Domestic leisure stays are banned until May 17, and there were some hopes that international travel would be allowed roughly at the same time or, at least, by the summer, but that is starting to look unlikely based on signals coming out from the country.
You can access UK’s page for coronavirus information here.
Here’s an excerpt from the Guardian:
Andrew Hayward, a professor of infectious disease epidemiology at University College London and a member of the Scientific Advisory Group for Emergencies (Sage), said the EU surge showed “the potential for cases to shoot up” in the UK, warning that Britain needed to be careful in easing lockdown measures.
He said the increasing rates in Europe could last up to several months, and that it was “very worrying” to see a possible third wave of the virus while vaccination rates were comparatively low.
“From what I understand, quite a lot of that is the emergence of the strain that came from the UK, the B117 strain, which is more transmissible, which is the same strain that’s still here now,” he told Times Radio on Saturday morning. “I think it just shows that the lockdown in the UK is necessary and we need to be careful as we release and to watch the figures because this shows the potential for cases to shoot up.”
With many Britons eager to book holidays, he also warned that the news “obviously” had implications on travel.
Here’s an excerpt from the BBC:
Dr Tildesley, a member of the government’s Scientific Pandemic Influenza Group on Modelling, which feeds into Sage, said there was a danger holidaymakers could bring back variants, like the one that emerged in South Africa – which were less susceptible to vaccines.
Dr Tildesley told BBC Radio 4’s Today programme: “I think that international travel this summer is, for the average holidaymaker, sadly I think, extremely unlikely.
“I think we are running a real risk if we do start to have lots of people going overseas in July, for instance, and August because of the potential for bringing more of these new variants back into the country.

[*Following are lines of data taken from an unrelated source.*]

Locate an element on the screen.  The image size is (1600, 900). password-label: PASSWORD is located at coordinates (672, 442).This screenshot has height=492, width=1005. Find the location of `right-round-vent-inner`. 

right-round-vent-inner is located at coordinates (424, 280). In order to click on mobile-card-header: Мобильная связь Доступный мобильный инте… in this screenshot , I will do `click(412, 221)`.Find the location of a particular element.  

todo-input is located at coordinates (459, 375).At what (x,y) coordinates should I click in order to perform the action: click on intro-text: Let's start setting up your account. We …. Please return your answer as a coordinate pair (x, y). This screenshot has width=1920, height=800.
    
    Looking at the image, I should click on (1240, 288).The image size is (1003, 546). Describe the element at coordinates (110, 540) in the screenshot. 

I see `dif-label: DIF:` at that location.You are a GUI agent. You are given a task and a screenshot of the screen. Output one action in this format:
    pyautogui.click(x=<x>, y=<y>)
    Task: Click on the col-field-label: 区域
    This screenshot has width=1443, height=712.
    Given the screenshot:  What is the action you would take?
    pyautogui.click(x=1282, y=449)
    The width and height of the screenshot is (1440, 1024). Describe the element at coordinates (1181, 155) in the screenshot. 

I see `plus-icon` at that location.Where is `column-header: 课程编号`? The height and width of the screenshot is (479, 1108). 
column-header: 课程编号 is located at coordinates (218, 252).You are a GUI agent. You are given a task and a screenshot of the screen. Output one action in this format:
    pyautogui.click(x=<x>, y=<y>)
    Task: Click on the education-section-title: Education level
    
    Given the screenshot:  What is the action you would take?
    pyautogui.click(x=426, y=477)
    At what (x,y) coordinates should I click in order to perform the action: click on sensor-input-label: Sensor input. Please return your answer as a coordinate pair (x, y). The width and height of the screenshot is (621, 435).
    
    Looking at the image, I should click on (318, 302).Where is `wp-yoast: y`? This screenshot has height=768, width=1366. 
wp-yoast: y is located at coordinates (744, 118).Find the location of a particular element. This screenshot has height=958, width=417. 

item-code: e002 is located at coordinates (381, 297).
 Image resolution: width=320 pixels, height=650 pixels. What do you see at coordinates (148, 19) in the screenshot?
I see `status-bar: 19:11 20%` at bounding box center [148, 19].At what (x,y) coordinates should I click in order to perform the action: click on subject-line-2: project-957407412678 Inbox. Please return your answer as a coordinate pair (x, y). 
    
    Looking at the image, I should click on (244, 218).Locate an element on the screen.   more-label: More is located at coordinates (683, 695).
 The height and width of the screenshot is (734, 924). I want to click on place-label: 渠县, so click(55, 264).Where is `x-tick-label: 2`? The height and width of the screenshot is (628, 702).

“What is really dangerous is if we jeopardise our vaccination campaign by having these variants, where the vaccines don’t work as effectively, spreading more rapidly.”
Future vaccination campaigns might need to be considered to tackle future variants, but “the longer that we can push that down the road… the better”, Dr Tildesley added.
Here’s what has transpired previously:
My advice for the readers has been NOT to buy any travel more than a week or two out to an open destination for arrivals based on where you live or your nationality.
There have been travel corridors coming and going with the UK for the past year, and they can change within a couple of days’ notice.
The situation within Europe is quite problematic as the continent battles with the third wave of Covid-19 with more virulent mutations of coronavirus spreading. The deaths are down as the most vulnerable population has mostly been already vaccinated, and the UK’s vaccination rate is excellent.
Let’s hope that there won’t be mutations of Covid-19 that the current vaccines won’t work, or we will be in this current situation for years.